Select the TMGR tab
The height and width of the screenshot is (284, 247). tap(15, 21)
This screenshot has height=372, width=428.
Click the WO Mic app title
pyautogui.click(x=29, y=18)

******

# Try it
Nothing in the records may be dropped; reproduce them exactly.

# Output below
Select the TMGR tab
The height and width of the screenshot is (284, 247). tap(15, 21)
This screenshot has height=372, width=428.
Click the WO Mic app title
pyautogui.click(x=29, y=18)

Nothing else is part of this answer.